- Center for Computational Natural Science and Bioinformatics, International Institute of Information Technology, Hyderabad, India
The pursuit of potential inhibitors for novel targets has become a very important problem especially over the last 2 years with the world in the midst of the COVID-19 pandemic. This entails performing high throughput screening exercises on drug libraries to identify potential “hits”. These hits are identified using analysis of their physical properties like binding affinity to the target receptor, octanol-water partition coefficient (LogP) and more. However, drug libraries can be extremely large and it is infeasible to calculate and analyze the physical properties for each of those molecules within acceptable time and moreover, each molecule must possess a multitude of properties apart from just the binding affinity. To address this problem, in this study, we propose an extension to the Machine learning framework for Enhanced MolEcular Screening (MEMES) framework for multi-objective Bayesian optimization. This approach is capable of identifying over 90% of the most desirable molecules with respect to all required properties while explicitly calculating the values of each of those properties on only 6% of the entire drug library. This framework would provide an immense boost in identifying potential hits that possess all properties required for a drug molecules.
1. Introduction
Drug discovery is a long, expensive, and extremely laborious process that involves multiple steps with knowledge from a wide variety of domains like chemistry, biology and pharmacology. The first step in this process is the identification of potential hit molecules for a novel target followed by experimental evaluation typically using biochemical assays toward lead identification. These hits are then optimized to have higher binding affinity, low toxicity, and improved bioavailability among other requirements. The time and expense involved in this process has given rise to alternate in silico approaches like virtual screening wherein molecules are computationally evaluated to identify potential hits. The structure based drug design (SBDD) method, docking, is used most commonly in virtual screening to identify molecules with high binding affinity to the given target (1–4).

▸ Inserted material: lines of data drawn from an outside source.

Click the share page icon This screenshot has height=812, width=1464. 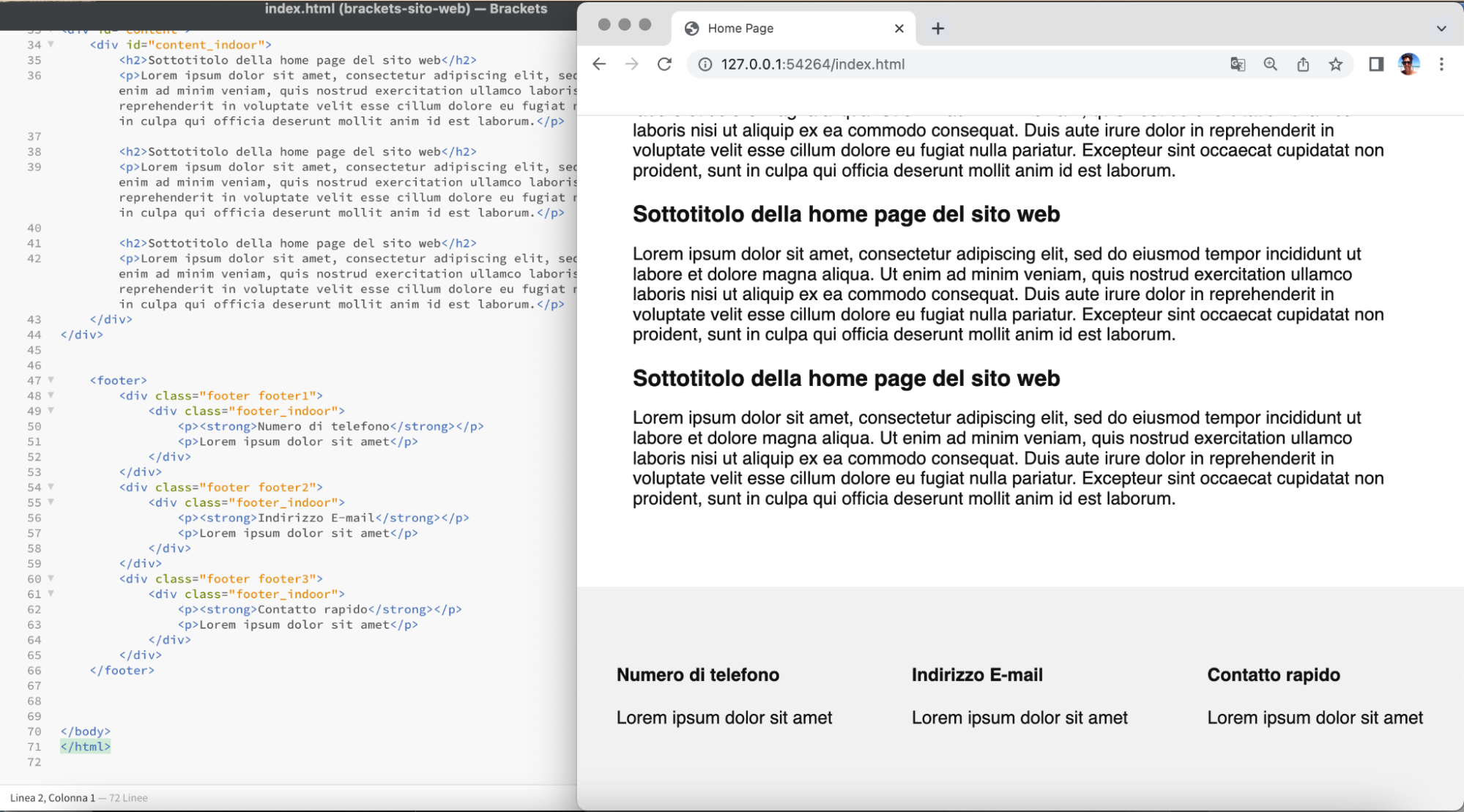click(1303, 64)
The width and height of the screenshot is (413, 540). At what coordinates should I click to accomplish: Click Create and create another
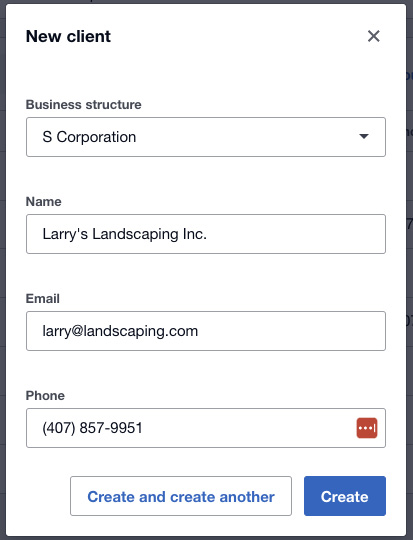[x=181, y=496]
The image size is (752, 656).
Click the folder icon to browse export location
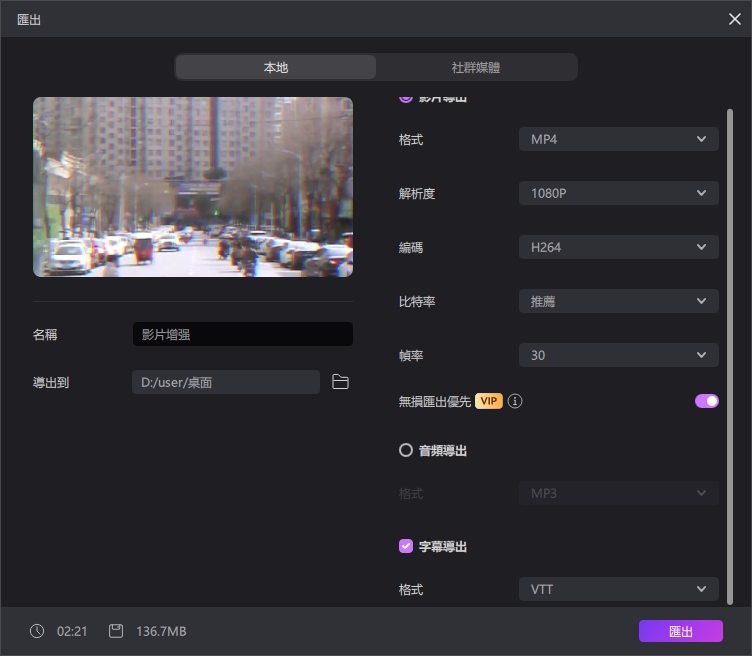click(340, 382)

The availability of large scale open source datasets in molecular sciences has opened up the avenue for the application of a wide array of modern machine learning methods in this domain (5, 6). This includes problems like physical property prediction (7–9), drug design (10), protein structure predictions (11, 12), molecular simulations (13–16) and de novo molecule generation (17). Most de novo molecule generation approaches are based on recurrent neural networks (18, 19), variational autoencoders (20–22), generative adverserial networks (23–26), reinforcement learning (27–30). These methodologies have shown great promise in molecule generation with desirable properties like quantitative estimate of drug likeliness (QED), octanol parition coefficient (LogP) and docking scores but Gao and Coley found that a large number of the generated molecules though novel and diverse, are infeasible to synthesize (31).
In comparison, molecules present in drug libraries enumerated through simple reactions can also be novel, diverse and synthesizable with a probability of ≈86% (31, 32). However, virtual screening of large molecule libraries can be extremely time consuming since finding the most stable protein-ligand conformation is a non-convex optimization problem making each docking calculation extremely slow. Even in the most comprehensive study by (33) approximately 108 molecules were docked, but that is still a very small number in comparison to the vast ZINC20 library with about 1.4 billion molecules (34). Moreover, their study also showed that hits for a target can be identified using only the top fraction of the ligands with respect to the docking score. This posits the argument for efficiently sampling from the chemical space to find molecules with high docking scores.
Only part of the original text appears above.